The justices said Wednesday they will hear an appeal by Carmel-based TC Heartland LLC, a maker of water flavorings that says a Kraft Heinz Co. unit shouldn’t be allowed to sue it in Delaware. TC Heartland does business under the name Heartland Food Products Group.
A victory for Heartland would also bar most patent owners from pressing cases in the Eastern District of Texas, a patent-friendly jurisdiction where more than a third of all infringement suits are now filed.
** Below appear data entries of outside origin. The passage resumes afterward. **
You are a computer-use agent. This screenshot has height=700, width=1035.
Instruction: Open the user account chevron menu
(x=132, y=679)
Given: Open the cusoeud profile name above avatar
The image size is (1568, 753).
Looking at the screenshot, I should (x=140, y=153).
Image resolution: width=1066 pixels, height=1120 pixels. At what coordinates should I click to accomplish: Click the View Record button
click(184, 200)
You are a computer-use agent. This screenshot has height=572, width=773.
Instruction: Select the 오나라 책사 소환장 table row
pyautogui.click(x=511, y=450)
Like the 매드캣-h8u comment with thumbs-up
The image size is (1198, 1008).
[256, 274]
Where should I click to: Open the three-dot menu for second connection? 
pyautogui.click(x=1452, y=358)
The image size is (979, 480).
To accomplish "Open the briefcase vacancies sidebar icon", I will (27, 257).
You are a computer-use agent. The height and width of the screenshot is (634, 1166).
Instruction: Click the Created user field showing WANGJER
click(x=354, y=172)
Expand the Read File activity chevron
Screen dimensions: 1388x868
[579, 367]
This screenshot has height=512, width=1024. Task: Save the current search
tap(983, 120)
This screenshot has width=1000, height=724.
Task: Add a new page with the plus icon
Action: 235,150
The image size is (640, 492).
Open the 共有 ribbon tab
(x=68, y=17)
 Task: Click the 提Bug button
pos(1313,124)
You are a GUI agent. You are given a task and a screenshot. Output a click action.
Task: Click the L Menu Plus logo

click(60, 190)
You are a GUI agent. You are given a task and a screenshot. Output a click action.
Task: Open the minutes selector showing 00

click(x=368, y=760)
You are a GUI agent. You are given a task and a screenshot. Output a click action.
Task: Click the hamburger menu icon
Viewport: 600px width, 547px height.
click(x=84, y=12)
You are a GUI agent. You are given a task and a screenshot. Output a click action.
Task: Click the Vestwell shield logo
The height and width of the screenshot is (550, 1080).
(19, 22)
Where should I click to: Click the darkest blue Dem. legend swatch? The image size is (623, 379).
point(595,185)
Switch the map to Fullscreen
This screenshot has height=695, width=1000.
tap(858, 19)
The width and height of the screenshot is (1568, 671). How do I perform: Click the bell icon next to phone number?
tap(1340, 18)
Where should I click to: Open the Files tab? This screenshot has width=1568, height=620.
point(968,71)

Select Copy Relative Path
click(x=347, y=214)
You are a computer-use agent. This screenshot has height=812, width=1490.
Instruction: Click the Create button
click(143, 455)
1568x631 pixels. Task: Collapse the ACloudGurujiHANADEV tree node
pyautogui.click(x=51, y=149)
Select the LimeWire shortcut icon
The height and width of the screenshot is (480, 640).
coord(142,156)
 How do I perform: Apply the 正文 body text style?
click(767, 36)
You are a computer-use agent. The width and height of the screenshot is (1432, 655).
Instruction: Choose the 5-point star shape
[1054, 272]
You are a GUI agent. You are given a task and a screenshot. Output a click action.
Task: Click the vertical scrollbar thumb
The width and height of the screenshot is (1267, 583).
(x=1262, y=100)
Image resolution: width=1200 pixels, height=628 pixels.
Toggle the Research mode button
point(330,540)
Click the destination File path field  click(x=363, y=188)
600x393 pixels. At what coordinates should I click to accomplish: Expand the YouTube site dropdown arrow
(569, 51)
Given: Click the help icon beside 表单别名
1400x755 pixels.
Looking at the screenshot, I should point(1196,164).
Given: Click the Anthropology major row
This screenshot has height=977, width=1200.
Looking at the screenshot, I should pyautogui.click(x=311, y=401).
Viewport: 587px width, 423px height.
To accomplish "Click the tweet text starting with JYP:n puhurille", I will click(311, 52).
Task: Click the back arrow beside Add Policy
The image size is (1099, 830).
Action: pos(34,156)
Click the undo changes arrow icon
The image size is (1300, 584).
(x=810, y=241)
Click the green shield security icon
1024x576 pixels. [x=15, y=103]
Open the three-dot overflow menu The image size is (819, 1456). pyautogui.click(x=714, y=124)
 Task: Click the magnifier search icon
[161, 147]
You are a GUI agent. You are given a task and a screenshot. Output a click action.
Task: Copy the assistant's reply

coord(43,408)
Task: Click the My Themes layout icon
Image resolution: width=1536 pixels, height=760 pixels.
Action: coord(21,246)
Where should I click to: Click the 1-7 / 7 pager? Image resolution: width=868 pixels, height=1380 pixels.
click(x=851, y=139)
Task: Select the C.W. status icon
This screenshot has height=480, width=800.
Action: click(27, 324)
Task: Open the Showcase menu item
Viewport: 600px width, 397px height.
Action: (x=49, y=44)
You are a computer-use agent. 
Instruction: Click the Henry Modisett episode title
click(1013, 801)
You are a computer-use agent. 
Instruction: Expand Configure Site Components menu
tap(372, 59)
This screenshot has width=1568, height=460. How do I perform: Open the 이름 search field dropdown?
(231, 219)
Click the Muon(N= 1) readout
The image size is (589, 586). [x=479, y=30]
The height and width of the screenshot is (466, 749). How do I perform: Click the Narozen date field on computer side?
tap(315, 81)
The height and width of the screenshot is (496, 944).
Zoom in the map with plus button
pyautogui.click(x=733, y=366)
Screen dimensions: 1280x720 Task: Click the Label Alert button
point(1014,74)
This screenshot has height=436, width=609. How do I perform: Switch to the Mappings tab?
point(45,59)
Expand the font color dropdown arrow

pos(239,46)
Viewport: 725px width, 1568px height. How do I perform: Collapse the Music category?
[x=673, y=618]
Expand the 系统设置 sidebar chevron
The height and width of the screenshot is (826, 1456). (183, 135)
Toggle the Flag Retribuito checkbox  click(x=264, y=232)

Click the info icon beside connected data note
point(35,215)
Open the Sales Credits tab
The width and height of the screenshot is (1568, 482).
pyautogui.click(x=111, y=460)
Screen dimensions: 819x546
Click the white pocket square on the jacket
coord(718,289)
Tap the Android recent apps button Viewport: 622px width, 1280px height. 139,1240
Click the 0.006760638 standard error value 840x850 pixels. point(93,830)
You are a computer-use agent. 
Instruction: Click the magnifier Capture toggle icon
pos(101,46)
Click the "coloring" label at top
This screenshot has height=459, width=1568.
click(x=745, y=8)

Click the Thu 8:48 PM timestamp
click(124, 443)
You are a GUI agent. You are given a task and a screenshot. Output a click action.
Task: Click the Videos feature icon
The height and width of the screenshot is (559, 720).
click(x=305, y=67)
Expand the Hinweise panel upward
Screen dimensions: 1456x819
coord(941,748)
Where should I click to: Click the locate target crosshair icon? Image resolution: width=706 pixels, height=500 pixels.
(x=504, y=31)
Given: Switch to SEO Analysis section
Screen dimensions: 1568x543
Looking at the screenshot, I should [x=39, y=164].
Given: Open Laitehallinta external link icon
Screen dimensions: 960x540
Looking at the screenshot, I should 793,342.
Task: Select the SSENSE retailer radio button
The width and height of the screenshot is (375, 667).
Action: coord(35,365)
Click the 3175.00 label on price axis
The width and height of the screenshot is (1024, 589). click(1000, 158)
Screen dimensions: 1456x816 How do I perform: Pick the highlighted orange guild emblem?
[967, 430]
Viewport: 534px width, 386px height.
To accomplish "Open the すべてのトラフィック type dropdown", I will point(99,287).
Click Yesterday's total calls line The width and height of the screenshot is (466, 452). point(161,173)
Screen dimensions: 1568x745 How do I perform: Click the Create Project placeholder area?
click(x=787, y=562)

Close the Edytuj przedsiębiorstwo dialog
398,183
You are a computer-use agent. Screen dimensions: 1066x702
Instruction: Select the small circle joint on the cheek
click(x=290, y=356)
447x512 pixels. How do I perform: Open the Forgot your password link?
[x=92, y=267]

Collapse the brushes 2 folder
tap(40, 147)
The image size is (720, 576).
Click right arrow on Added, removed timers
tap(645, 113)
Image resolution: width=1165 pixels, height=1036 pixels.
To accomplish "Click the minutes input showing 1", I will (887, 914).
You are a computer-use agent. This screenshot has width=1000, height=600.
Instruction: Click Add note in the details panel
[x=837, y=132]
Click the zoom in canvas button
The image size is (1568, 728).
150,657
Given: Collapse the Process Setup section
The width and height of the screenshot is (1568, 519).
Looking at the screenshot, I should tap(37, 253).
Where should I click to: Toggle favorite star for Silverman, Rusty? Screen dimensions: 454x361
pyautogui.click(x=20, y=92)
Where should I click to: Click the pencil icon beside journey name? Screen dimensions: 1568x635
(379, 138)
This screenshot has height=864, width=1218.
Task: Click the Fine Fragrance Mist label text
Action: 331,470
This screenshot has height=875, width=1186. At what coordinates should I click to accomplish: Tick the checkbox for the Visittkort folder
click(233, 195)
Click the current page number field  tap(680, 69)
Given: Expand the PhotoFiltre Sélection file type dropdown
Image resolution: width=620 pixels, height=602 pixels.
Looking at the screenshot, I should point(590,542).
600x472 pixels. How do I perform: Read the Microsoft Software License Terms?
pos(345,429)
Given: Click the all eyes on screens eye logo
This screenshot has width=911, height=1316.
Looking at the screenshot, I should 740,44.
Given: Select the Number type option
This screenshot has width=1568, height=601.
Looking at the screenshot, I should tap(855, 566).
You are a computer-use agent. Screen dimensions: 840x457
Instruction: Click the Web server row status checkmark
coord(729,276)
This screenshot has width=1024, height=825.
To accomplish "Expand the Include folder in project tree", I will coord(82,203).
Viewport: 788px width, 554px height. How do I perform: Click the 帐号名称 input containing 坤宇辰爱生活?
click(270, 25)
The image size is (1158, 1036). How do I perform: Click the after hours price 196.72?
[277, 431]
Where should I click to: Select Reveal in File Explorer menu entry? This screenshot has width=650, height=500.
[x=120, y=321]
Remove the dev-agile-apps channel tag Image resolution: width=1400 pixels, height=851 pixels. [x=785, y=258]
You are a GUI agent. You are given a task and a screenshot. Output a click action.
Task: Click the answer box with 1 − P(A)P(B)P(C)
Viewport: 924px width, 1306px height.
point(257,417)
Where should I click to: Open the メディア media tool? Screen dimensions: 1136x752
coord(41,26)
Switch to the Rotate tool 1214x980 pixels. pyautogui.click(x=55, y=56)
Heartland’s appeal has support from a group of internet retailers and software companies, as well as the financial-services industry.
Kraft Foods Group, which sells the MiO water enhancer, is incorporated in Delaware, whose federal court is another favorite forum for patent owners.
Federal patent law says lawsuits may be filed in the judicial district “where the defendant resides.” A 1957 Supreme Court decision said that means lawsuits can be filed only in the defendant’s place of incorporation, and Heartland says that ruling should remain the law.
The U.S. Court of Appeals for the Federal Circuit, however, said in 1990 that suits can be filed wherever the defendant regularly does business. That court, which specializes in patent cases, said Congress had redefined “resides” through a change enacted in 1988.
Heartland and its allies say that interpretation gives too much leverage to patent holders, including companies that exist solely for the purpose of collecting royalties and suing for infringement.
"If plaintiffs can sue alleged corporate infringers in any district in the country, it only stands to reason that they will choose to do so in the handful of districts where they are most likely to prevail or to extract a settlement," according to more than 30 companies and trade associations backing Heartland in the case. The group includes FedEx Corp., Oracle Corp. and Overstock.com Inc.
Kraft urged the Supreme Court not to hear the appeal, saying those concerns should be taken to Congress.
The explosion of suits in Texas "does not suggest that Congress meant something other than what it said in unmistakably clear terms in the 1988 act," Kraft argued. "Congress sometimes enacts statutes that have unintended consequences. When this happens, it is the task of Congress, not the judiciary, to revisit and revise the statute."
The high court’s decision to take the case is likely to lessen calls for congressional action on the issue. Critics have been pushing for legislation that would make it harder to file in Texas and easier to get cases transferred.
About 1,195 patent-infringement suits—35 percent of the number nationwide—were filed in the Texas judicial district in the first nine months of the year. Marshall, Texas, where most of the suits are filed, has a population of less than 25,000, according to 2015 U.S. Census figures.
Heartland makes its products under the Refreshe, Skinnygirl and Sunkist brands. The company, which owns the Splenda brand, last month filed a trademark-infringement suit against Dunkin’ Brands Inc. and Dunkin’ Donuts Franchised Restaurants LLC over its use of yellow sweetener packs that contain a knockoff version of Splenda.